Phase diagram of a dual-species Rydberg atom ladder

TL;DR

This paper maps the complex phase diagram of a dual-species Rydberg atom ladder, revealing novel ordered, disordered, and crossover phenomena enabled by competing interactions and quantum fluctuations.

Contribution

It provides the first large-scale DMRG analysis of dual-species Rydberg arrays, identifying multiple symmetry-breaking phases and a multi-critical point.

Findings

Identified disordered, ordered, and floating phases with incommensurate correlations.

Discovered a smooth crossover between different $ ext{Z}_2$-ordered regimes.

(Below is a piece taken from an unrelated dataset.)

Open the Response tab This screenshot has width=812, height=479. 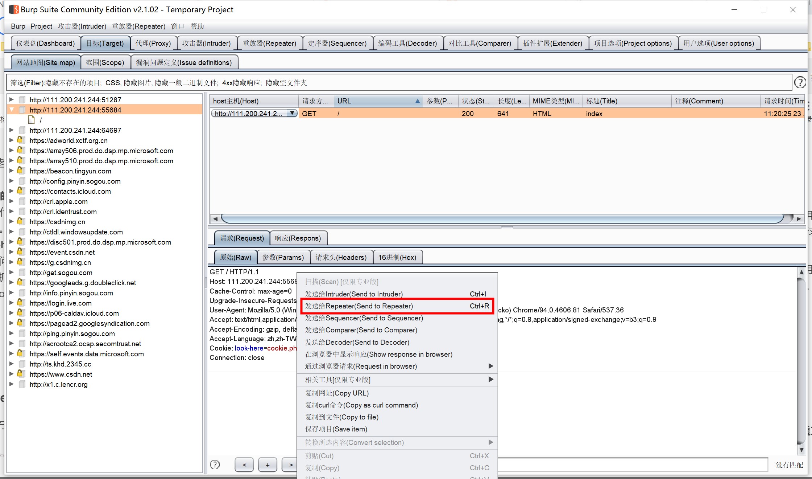[x=298, y=238]
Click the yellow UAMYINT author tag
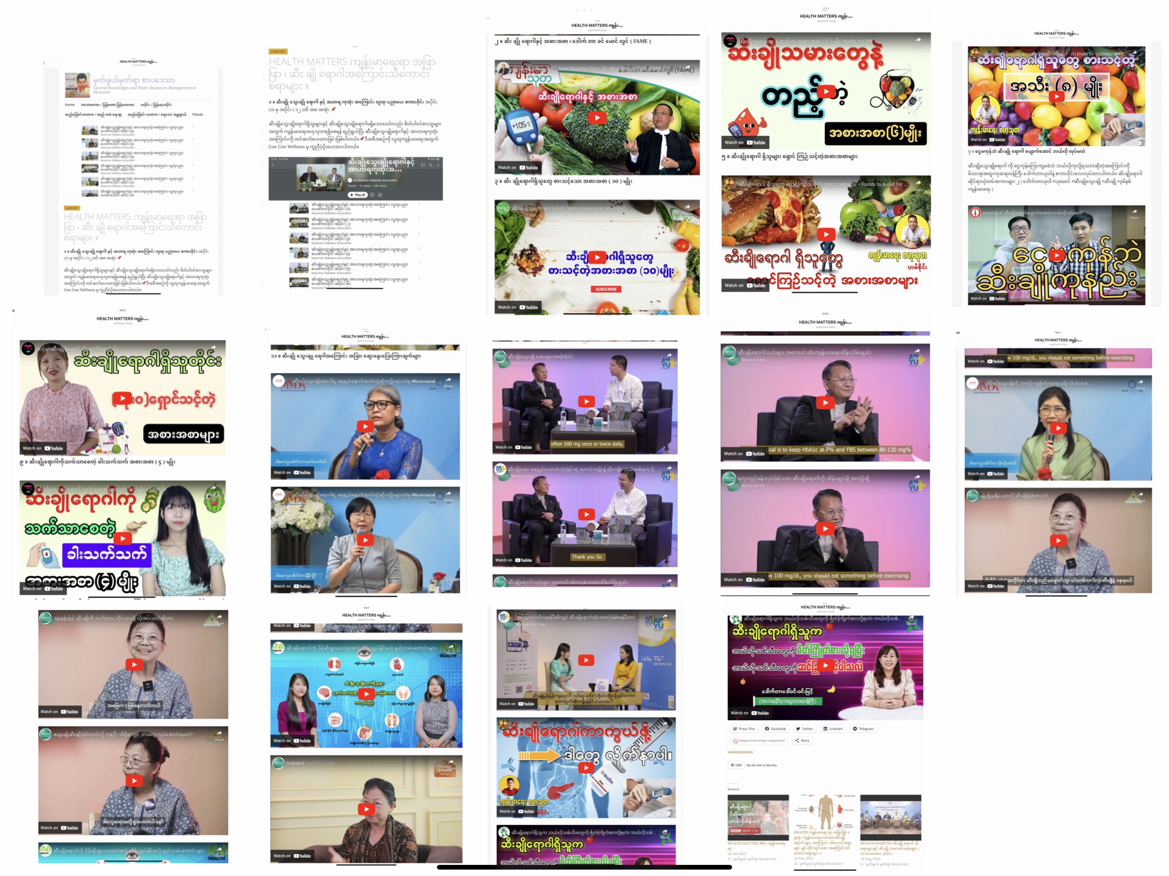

Located a multi-critical point where multiple phase transition lines intersect.

Abstract

Dual-species Rydberg atom arrays extend single-species platforms by introducing competing interaction scales and enhanced quantum fluctuations, enabling phenomena beyond homogeneous settings. In this work, we study the ground-state phase diagram of a one-dimensional dual-species Rydberg atom ladder using large-scale density-matrix renormalization group calculations. We identify disordered phases, multiple ordered phases with $\mathbb{Z}_2$, $\mathbb{Z}_3$, and $\mathbb{Z}_4$ symmetry, as well as floating phases characterized by incommensurate wave vectors and algebraically decaying correlations. Importantly, we observe a smooth crossover between distinct $\mathbb{Z}_2$-ordered regimes, reflecting a reorganization of low-energy degrees of freedom rather than a true phase transition, which is absent in single-species Rydberg arrays. We further uncover a multi-critical point at the boundary between the $\mathbb{Z}_2 \otimes \mathbb{Z}_2$ and $\mathbb{Z}_3 \otimes \mathbb{Z}_3$ ordered phases, where Ising, chiral, and first-order transition lines intersect. Our results demonstrate that dual-species Rydberg atom arrays provide a unique platform for realizing crossover physics and multi-critical behavior inaccessible in single-species architectures.